La circulation, sur de longues distances, de produits lithiques issus d’ateliers spécialisés est l’un des phénomènes les plus marquants de la fin du Néolithique dans l’ouest et le sud-est de l’Europe. C’est le cas des grandes lames balkaniques, dont les réseaux de diffusion dessinent des cartes d’exclusion par rapport à l’obsidienne et évoluent en fonction des reconfigurations culturelles régionales (Manolakakis 2017). La très large diffusion de grandes lames depuis la région du Grand-Pressigny (Touraine) vers le nord de la France est attestée dès le 29e s.
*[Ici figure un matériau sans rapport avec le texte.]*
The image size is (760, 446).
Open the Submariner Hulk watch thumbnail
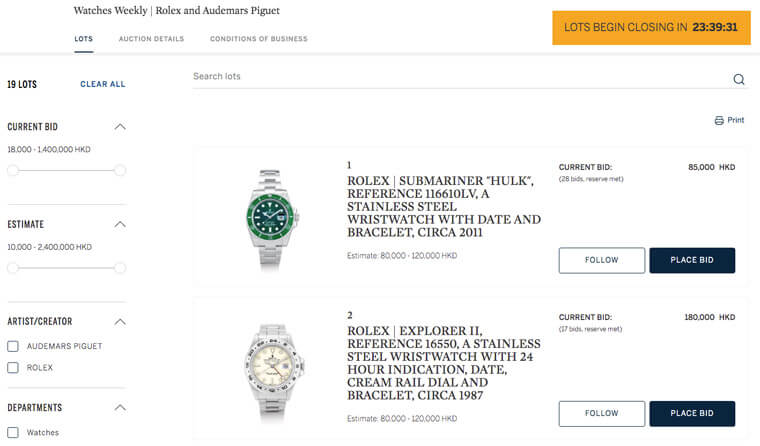coord(269,214)
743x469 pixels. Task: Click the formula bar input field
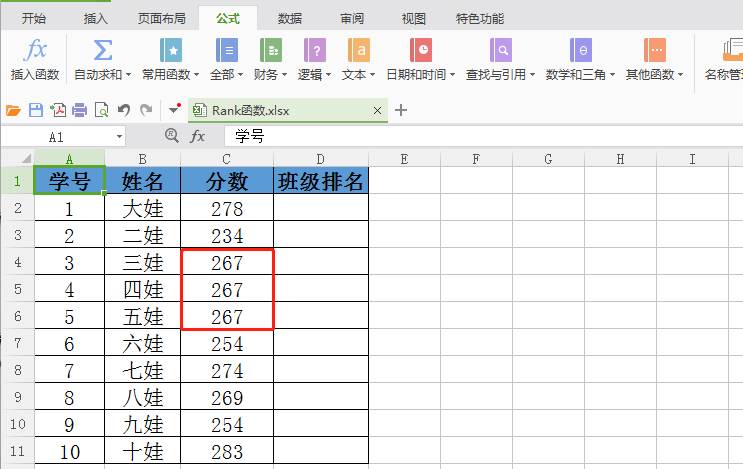click(x=483, y=137)
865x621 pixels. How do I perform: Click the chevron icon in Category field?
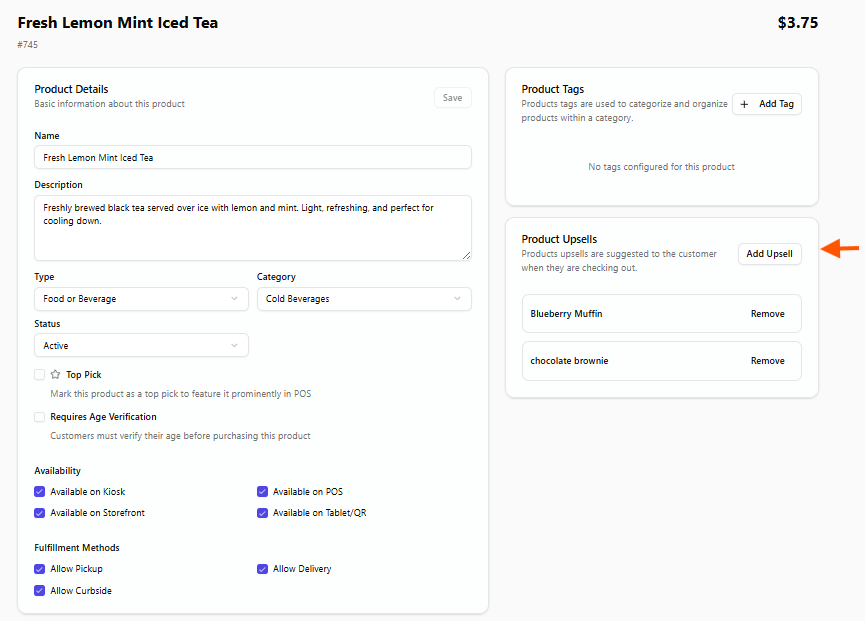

BC sur les habitats du Deûle-Escaut. Parallèlement, mais en moindres proportions, des poignards en silex tertiaire bartonien du Bassin parisien, eux aussi de technologie pressignienne, sont intégrés aux importations. Le recensement et l’étude typo-fonctionnelle de ces grandes lames permettent d’aborder la place, les usages et le statut de ces objets découverts, pour l’essentiel, en contexte structuré et daté (Martial et Cayol 2016). Un travail de comparaison a été mené sur les industries lithiques du Chasséen septentrional et du Chasséen de l’Yonne, permettant de proposer une synthèse sur les systèmes de production, les réseaux de circulation des objets de prestige ou non, tout en mesurant l’impact du substrat culturel essentiellement Cerny (Augereau et al. 2016).

Pour l’âge du Fer, la circulation de productions spécialisées, comme les objets en verre dans l’Europe celtique (Rolland 2017), ou de moyens d’échange, comme les monnaies (Martin et al. 2016), ont fait l’objet de modèles de circulation.